Effect of fezolinetant on sleep disturbance and impairment during treatment of vasomotor symptoms due to menopause

Objectives: To analyse the effect of fezolinetant on patient-reported sleep disturbance and impairment in individuals with vasomotor symptoms (VMS) using pooled data from the SKYLIGHT 1 and 2 studies. Study design: The SKYLIGHT studies were phase-3, double-blind investigations. Individuals (≥40–≤65 years) who were assigned female at birth and seeking treatment of/relief from moderate-to-severe VMS were enrolled.
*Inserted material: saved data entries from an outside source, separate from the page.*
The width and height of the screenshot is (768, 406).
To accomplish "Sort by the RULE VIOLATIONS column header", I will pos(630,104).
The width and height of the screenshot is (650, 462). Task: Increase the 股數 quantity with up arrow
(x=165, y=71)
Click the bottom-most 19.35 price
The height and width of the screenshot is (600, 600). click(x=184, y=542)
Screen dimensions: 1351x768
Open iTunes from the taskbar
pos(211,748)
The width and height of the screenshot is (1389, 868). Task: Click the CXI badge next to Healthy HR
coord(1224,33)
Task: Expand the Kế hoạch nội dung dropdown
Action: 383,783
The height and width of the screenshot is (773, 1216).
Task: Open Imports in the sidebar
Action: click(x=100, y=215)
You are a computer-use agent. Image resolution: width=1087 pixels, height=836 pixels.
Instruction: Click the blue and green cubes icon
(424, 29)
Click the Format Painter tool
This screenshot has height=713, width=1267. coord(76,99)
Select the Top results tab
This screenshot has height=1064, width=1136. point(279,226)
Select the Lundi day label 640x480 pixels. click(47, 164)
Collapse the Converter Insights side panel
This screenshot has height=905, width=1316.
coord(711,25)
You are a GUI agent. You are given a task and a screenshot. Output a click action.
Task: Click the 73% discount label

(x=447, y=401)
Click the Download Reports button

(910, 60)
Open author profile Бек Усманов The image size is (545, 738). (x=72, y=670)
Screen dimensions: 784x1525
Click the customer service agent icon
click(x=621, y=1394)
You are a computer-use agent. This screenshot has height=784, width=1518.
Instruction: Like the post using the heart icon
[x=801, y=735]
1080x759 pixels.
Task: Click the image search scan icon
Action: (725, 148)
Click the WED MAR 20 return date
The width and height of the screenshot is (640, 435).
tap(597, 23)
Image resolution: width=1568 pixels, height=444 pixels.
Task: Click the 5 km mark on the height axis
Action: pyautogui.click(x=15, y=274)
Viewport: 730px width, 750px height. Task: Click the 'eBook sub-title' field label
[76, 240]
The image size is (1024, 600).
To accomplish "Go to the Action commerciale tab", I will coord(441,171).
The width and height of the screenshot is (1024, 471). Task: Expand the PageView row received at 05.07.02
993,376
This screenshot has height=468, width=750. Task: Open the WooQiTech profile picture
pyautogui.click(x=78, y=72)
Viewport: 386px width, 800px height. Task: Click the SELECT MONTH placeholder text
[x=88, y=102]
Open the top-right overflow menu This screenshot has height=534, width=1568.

Participants were randomised to receive placebo, fezolinetant 30 mg, or fezolinetant 45 mg during a 12-week treatment period. Main outcome measures: Sleep assessments: Patient-Reported Outcomes Measurement Information System Sleep Disturbance – Short Form 8b (PROMIS SD SF 8b), PROMIS Sleep-Related Impairment – Short Form 8a (PROMIS SRI SF 8a), and Patient Global Impression of Change/Severity in SD (PGI-C SD and PGI-S SD). Assessments were completed at baseline (except PGI-C SD), weeks 4 and 12. Results: Overall, 1022 individuals were randomised and took ≥1 dose of study drug. PROMIS SD SF 8b results showed that improvements in sleep disturbance were observed for fezolinetant 30 and 45 mg versus placebo (week 12, least squares [LS] mean differences: −0.6 [95 % confidence interval [CI]: −1.7, 0.4] for 30 mg and –1.5 [−2.5, −0.5] for 45 mg). Similar improvements in sleep impairment were reported using the PROMIS SRI SF 8a (week 12, LS mean differences: –1.1 [95 % CI: −2.1, −0.1] for 30 mg and −1.3 [−2.3, −0.3] for 45 mg). For PGI-C SD at week 12, 33.6 % (98/292 participants) of the placebo group felt much/moderately better versus 40.1 % (110/274) and 51.0 % (154/302) of the fezolinetant 30 mg and 45 mg groups, respectively. For PGI-S SD at week 12, 44.0 % (129/293) of the placebo group had severe/moderate problems versus 41.1 % (113/275) and 36.6 % (111/303) of the fezolinetant 30 mg and 45 mg groups, respectively. The 12-week timeframe for this analysis was limited by the length of the placebo-controlled period. Conclusions: Fezolinetant had a beneficial effect on four measures of sleep disturbance and impairment following treatment for VMS.